Text for analysis:
= = = = = = =

The saga of the Titan submersible, missing since Monday shortly after it launched to take tourists to see the wreck of the Titanic, is a story that may prove to be as tragic — and maddening — as the tale of the doomed ocean liner itself.
In 2018, experts inside and outside the company sounded alarms about the Titan submersible — most notably, that the craft wasn’t properly certified to dive to the depths necessary to reach the Titanic. OceanGate’s director of marine operations, David Lochridge, wrote a report saying the craft needed more testing, stressing “the potential dangers to passengers of the Titan as the submersible reached extreme depths.”
Two months later, two dozen experts in the submersibles industry — deep sea explorers and oceanographers — sent a letter to OceanGate Expeditions chief executive Stockton Rush saying that the company’s refusal to get a “traditional assessment” could lead to potentially “catastrophic” problems with the Titanic mission.
It should be noted that Mr. Rush is currently onboard the Titan — wherever it may be. A Canadian search plane picked up underwater noises in the search area.

= = = = = = =

The data:
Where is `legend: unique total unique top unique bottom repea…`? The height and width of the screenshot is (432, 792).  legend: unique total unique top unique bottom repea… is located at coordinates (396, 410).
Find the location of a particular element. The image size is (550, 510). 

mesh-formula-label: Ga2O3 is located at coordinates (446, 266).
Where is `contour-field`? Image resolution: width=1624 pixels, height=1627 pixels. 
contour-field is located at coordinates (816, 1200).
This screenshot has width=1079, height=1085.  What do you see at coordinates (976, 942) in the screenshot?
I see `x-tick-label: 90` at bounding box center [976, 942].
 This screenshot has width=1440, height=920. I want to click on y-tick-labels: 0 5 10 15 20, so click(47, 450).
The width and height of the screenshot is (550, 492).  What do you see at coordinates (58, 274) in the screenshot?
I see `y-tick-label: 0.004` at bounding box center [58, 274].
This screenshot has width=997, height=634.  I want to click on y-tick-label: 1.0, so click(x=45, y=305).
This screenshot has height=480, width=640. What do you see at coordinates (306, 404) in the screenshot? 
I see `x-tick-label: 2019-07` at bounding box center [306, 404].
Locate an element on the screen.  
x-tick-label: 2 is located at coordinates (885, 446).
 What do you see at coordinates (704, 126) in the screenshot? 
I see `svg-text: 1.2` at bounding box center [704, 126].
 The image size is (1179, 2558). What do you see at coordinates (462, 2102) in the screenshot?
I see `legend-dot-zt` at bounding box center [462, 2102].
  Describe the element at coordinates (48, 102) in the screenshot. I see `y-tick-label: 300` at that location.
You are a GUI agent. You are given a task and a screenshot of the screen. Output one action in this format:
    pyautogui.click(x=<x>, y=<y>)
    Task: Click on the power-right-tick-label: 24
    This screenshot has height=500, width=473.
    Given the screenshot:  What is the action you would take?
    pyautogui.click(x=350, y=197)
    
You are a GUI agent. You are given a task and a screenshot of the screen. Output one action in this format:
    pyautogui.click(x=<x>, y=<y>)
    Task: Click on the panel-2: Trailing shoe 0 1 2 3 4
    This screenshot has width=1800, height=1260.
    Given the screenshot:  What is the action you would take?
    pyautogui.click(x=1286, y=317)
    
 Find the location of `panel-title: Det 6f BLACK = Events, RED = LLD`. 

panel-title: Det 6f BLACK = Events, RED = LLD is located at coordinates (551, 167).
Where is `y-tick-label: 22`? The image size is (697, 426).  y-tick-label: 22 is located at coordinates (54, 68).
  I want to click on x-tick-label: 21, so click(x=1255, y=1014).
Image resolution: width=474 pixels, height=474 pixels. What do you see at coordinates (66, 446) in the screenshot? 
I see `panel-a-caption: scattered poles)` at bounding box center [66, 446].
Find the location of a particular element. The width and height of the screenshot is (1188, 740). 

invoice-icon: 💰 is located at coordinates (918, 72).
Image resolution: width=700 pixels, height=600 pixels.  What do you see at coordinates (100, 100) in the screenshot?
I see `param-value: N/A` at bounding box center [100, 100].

= = = = = = =

Task item:
Continue the article above about the missing Titan submersible, starting right after its last sentence.

Answer to this task:
Canadian P-3 aircraft detected underwater noises in the search area. As a result, ROV operations were relocated in an attempt to explore the origin of the noises. Those ROV searches have yielded negative results but continue. 1/2
— USCGNortheast (@USCGNortheast) June 21, 2023
The report from Mr. Lochbridge was clear and specific in its warnings.
Mr. Lochridge reported in court records that he had urged the company to do so, but that he had been told that OceanGate was “unwilling to pay” for such an assessment. After getting Mr. Lochridge’s report, the company’s leaders held a tense meeting to discuss the situation, according to court documents filed by both sides. The documents came in a lawsuit that OceanGate filed against Mr. Lochridge in 2018, accusing him of sharing confidential information outside the company.
In the documents, Mr. Lochridge reported learning that the viewport that lets passengers see outside the craft was only certified to work in depths of up to 1,300 meters.
The debris field of the Titanic is sitting nearly 4,000 meters below the surface.
“The paying passengers would not be aware, and would not be informed, of this experimental design,” lawyers for Mr. Lochridge wrote in a court filing.
The company said in its own court filings, responding to a wrongful termination suit by Lochbridge, that he wasn’t an engineer and that “acoustic monitoring of the hull’s strength was better than the kind of testing that Mr. Lochridge felt was necessary,” according to the Times.
The letter sent to Rush by the three dozen experts is devastating.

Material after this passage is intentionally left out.